Construction of a Double Recombinant Adenovirus Vector Expressing a Heterodimeric Cytokine: In Vitro and In Vivo Production of Biologically Active Interleukin-12

Interleukin-12 (IL-12) is a heterodimeric cytokine that plays an important role in the development of cellular immunity. Clinical applications for this lymphokine include resolution of infectious disease, cancer immunotherapy, and boosting cellular immunity in AIDS patients. When using IL-12 and other cytokines therapeutically, an approach designed to obtain localized cytokine expression would be beneficial, because this could reduce the problem of systemic toxicity. As a means of developing a suitable delivery vehicle for IL-12, we have produced double-recombinant adenovirus vectors containing the p35 subunit cDNA of murine IL-12 in early region 1 of adenovirus type 5 and the cDNA for p40 in early region 3 (AdmIL-12). Cell lines infected with AdmIL-12 produced up to 42,000 units of IL-12/10⁶ cells per 24 hr. Biological activity of the virally expressed product was demonstrated in vitro through its ability to induce proliferation of phytohemagglutinin (PHA)-stimulated lymphoblasts and to stimulate natural killer (NK) activity in naive splenocytes. Mice injected intraperitoneally with these vectors displayed serum IL-12 levels that increased proportionately with the amount of virus administered. IL-12 production in vivo caused a dose-dependent increase in splenic and lung NK cell activity. This work represents the first demonstration of a double-recombinant adenovirus vector expressing a functional heterodimeric protein. The results of these studies support the use of AdmIL-12 as an efficient delivery vehicle for IL-12, and direct studies of its ability to modulate cellular immunity in vivo are currently underway.

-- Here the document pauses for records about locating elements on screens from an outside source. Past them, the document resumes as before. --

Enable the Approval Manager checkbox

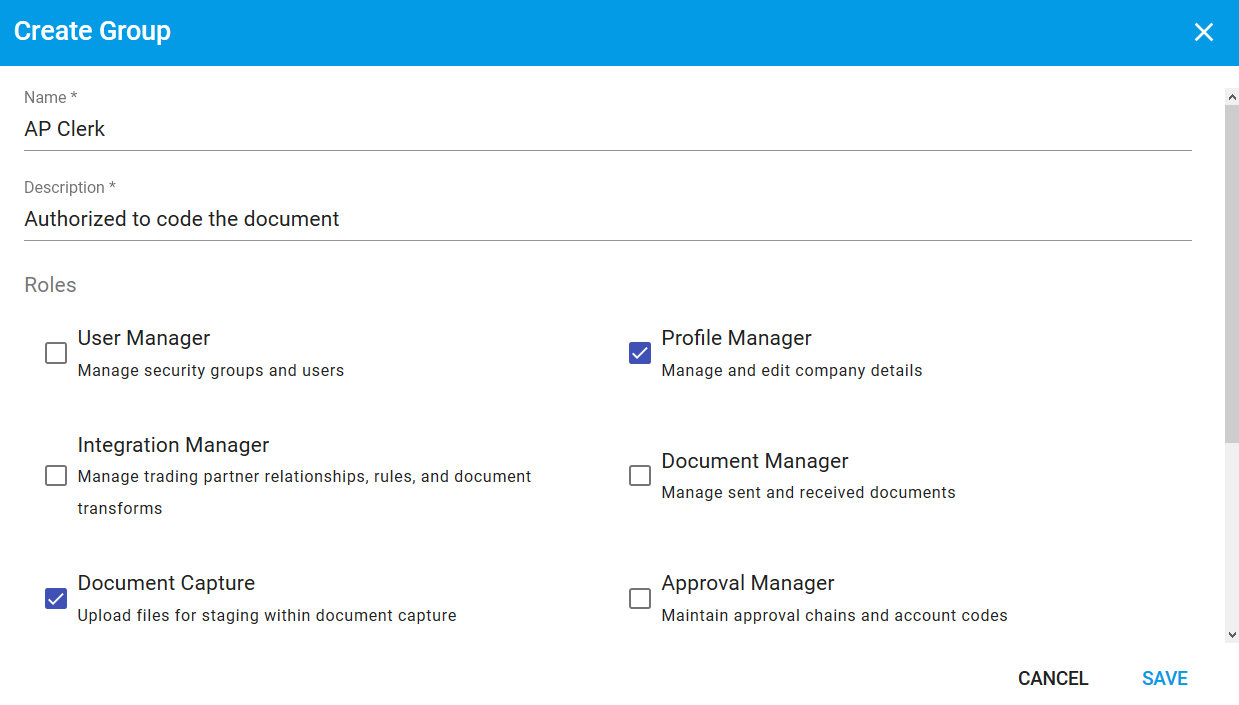point(639,598)
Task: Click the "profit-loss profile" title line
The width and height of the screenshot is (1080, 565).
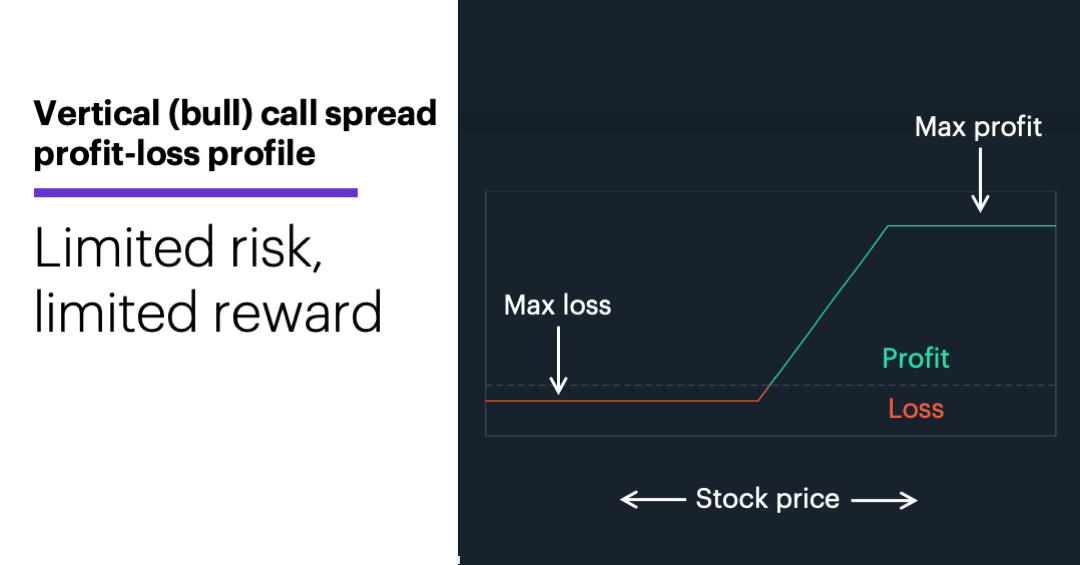Action: coord(175,154)

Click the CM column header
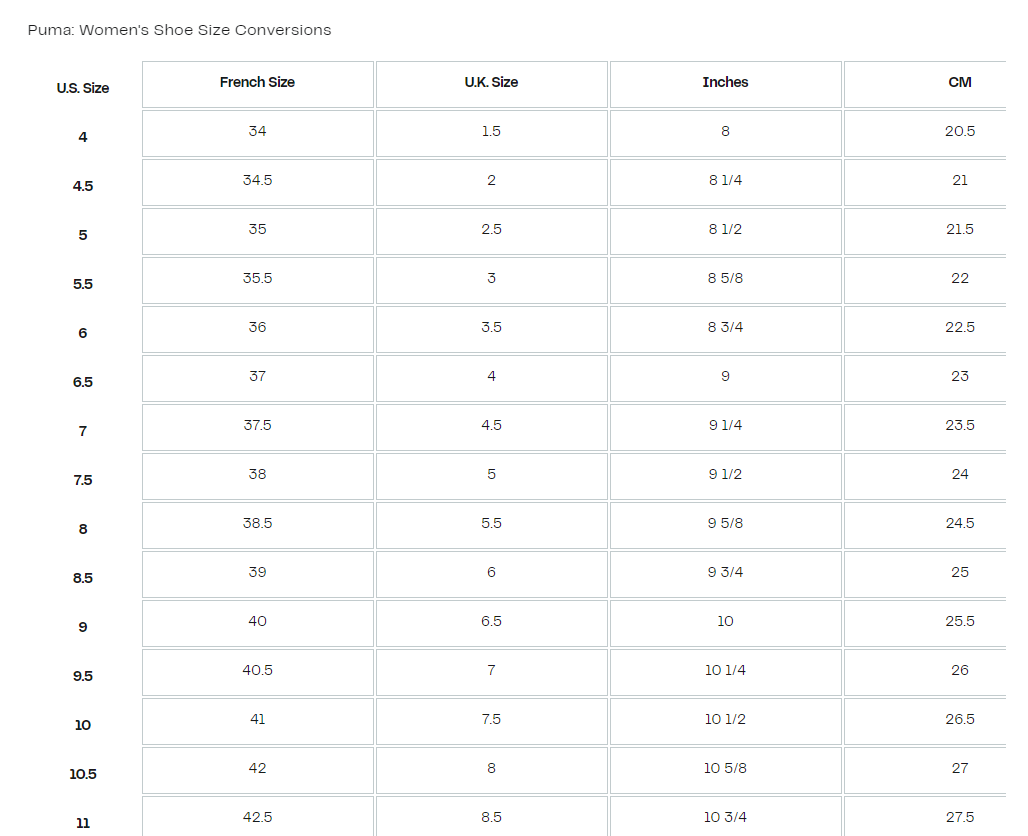pyautogui.click(x=959, y=83)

Replication-deficient adenovirus vectors are very useful tools for gene delivery, because these viruses are highly infectious and yield high levels of protein production. In terms of immunotherapy, adenoviral vectors can be advantageous because expression is generally localized near the site of injection, thereby reducing the likelihood of systemic toxicity. Preclinical studies have suggested that interleukin-12 (IL-12) may be effective in the treatment of cancer, AIDS, and other infectious diseases. The development of viral vectors expressing this cytokine is complicated by the fact that it is the product of two separate coding sequences. Double-recombinant adenoviruses have been constructed in which the p35 subunit cDNA of murine IL-12 was cloned in the E1 region of adenovirus type 5 and the p40 subunit cDNA in E3. These vectors expressed high levels of bioactive IL-12 both in vitro and in vivo and are currently being studied in animal models of cancer and lung infection.